一方で、「UXは見た目と乗り味のギャップを感じると思います」と語る彼女。基本設計はFFレイアウトがベースとされ、4WD仕様も展開されるモデルとなるが、レクサスが目指す「すっきりとした奥深い走り」に倣って、乗り味の仕立てには走りの匠たちと共に力を入れて磨き込んだそうだ。
直接的なCセグメントのライバルとしては、BMW 「X1」やメルセデス・ベンツ「GLA」、アウディ「Q3」といったクロスオーバーSUVモデルが頭に浮かぶが、彼女らがベンチマークした競合車は、ハッチバックの「Aクラス」「1シリーズ」のほかアウディ「A3」にも及んだ。見た目はクロスオーバーでも、走りはハッチバックモデルのパフォーマンスに負けない走りを意識して、UXはニュージャンルのモデルとしての立ち位置を狙っている。
レクサス インターナショナル プレジデントの澤良宏氏によれば、重心が低い新プラットフォームの採用によって、ハードウエアの組成やボディの剛性を高めたことで、走りの質感を左右する基本部分の性能が格上げされているそうだ。
プレミアムメーカーにとって、こだわりのモノづくりは生命線にあたる。その点、レクサスはフラッグシップクーペの「LC」からデザインや製造技術を磨き込むチャレンジを経験しており、製造の現場のスタッフは、「レクサスとして何をすべきか?」という危機感をもってものづくりに取り組み、モチベーションが高まっているという。
「将来に向けた成長を大切にしたい」
欧州マーケットでの販売は2020年には10万台を目標としているレクサスだが、チーフ ブランディング オフィサーの福市得雄氏は、「一過的な成果よりも将来に向けた成長を大切にしたい」と話す。
近年のレクサスはライフスタイルブランドとして、ユーザーの生活に密着するブランドを目指しているが、マーケティングを駆使してイメージだけに頼る戦略では、欧州ユーザーの厳しい目はごまかせない。
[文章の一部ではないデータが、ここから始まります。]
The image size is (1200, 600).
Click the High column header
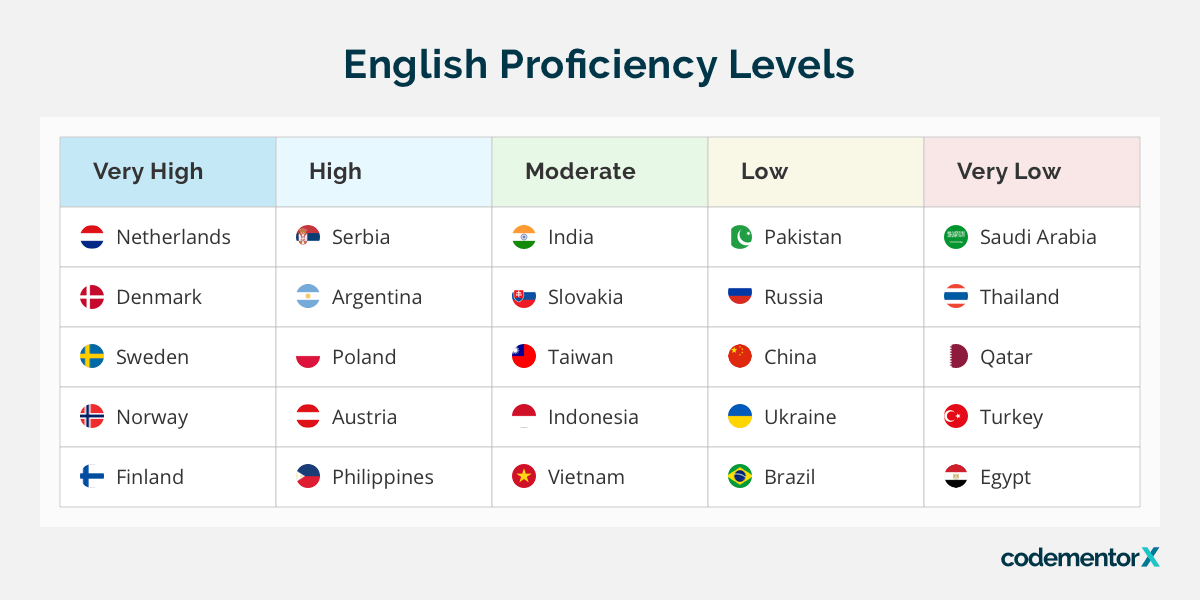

イメージを高めるのが目的ではなく、レクサスとしてのスタンダードを貫いたクルマ作りはもちろん、独自のストーリーやフィロソフィー(哲学)も必要になる。
長い歴史を築き上げてきた欧州の競合メーカーたちを相手に、若きブランドとして挑戦者の立場にあるレクサス。試行錯誤を繰り返しながら、独自の価値を高めたクルマを作り上げようともがいている段階にあることが分かる。